2. Analyse de candidatures à un poste dans l’UE
Si le même LLM était utilisé par un établissement financier suisse pour analyser des candidatures à un poste situé dans une filiale établie dans l’UE, le RIA pourrait également s’appliquer (cf. Hirsch, cdbf.ch/1384/). Cependant, dans ce cas, le SIA pourrait être qualifié à haut risque, le recrutement de personnes physiques figurant à l’annexe III al. 4 let. a RIA. Le déployeur d’un SIA à haut risque serait alors soumis à des obligations renforcées. Il devrait notamment garantir une utilisation conforme aux instructions, assurer une supervision humaine compétente, informer les candidats concernés, surveiller le fonctionnement du SIA, notifier sans délai tout risque identifié et conserver les journaux d’utilisation (art. 26 RIA).
Il convient de noter que si le poste en question était situé en Suisse, le RIA ne s’appliquerait pas, même si le candidat résidait dans l’UE. Le critère déterminant resterait le lieu d’utilisation de l’output (l’analyse des candidats), en l’occurrence le siège de l’établissement financier.
3. Scoring de crédit pour des clients domiciliés dans l’UE
Un établissement financier suisse utilise un outil de credit scoring reposant sur un SIA, développé par une fintech également établie en Suisse, pour évaluer la solvabilité de clients domiciliés dans l’UE. Si l’output (le score de solvabilité) était utilisé dans l’UE pour accorder un prêt, le RIA pourrait s’appliquer. Le credit scoring figure parmi les domaines à haut risque (annexe III al. 5 let. b RIA). Une exception est prévue pour les systèmes exclusivement destinés à la détection de fraudes financières, laquelle ne s’applique pas en l’espèce. Dans ce contexte, la fintech serait considérée comme fournisseur d’un SIA à haut risque, l’établissement financier comme déployeur d’un SIA à haut risque. Le fournisseur devrait notamment garantir la conformité du SIA (documentation technique, exigences de qualité, marquage CE, enregistrement), assurer la traçabilité et la transparence, et être en mesure de démontrer cette conformité aux autorités compétentes sur demande (art. 16 RIA). De son côté, le déployeur serait également soumis à des obligations renforcées (cf. cas 2, art. 26 RIA).
Conclusion
Ces cas suggèrent que le rôle de déployeur – souvent celui des établissements financiers suisses – tend à n’entraîner que des obligations limitées, a priori rarement pertinentes dans la pratique courante du secteur financier.

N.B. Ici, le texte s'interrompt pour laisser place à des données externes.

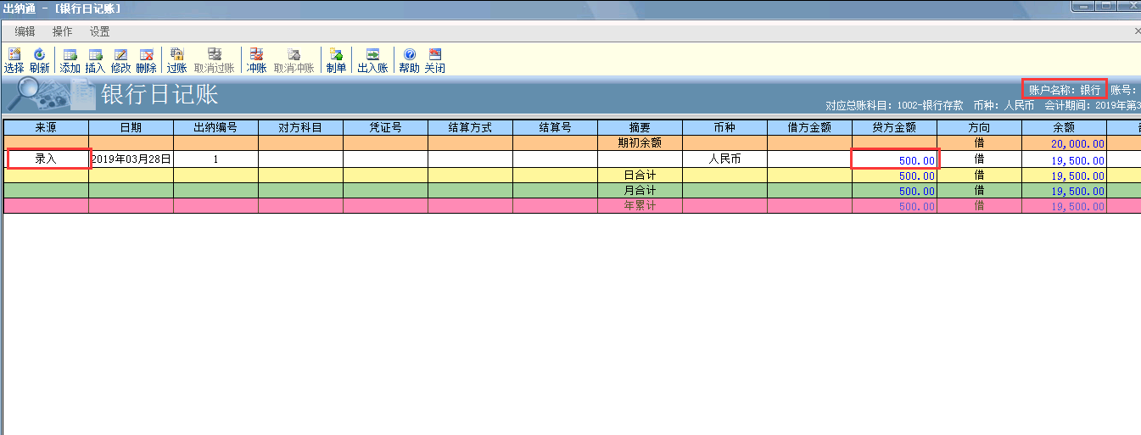The image size is (1141, 435).
Task: Open the 操作 menu
Action: [x=62, y=31]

En revanche, lorsqu’un SIA entre dans l’un des domaines listés à l’annexe III RIA, il pourrait être qualifié à haut risque ce qui soumettrait le déployeur à un régime d’obligations renforcées. Les domaines de l’emploi (annexe III al. 4 RIA) et des services privés essentiels (annexe III al. 5 let. b et c RIA) nous semblent particulièrement pertinents pour les établissements financiers suisses. Ces dispositions seront pleinement applicables à partir du 2 août 2026. Il apparaît dès lors opportun de porter une attention ciblée à ces cas d’usage afin d’assurer la conformité au RIA d’ici à son entrée en vigueur.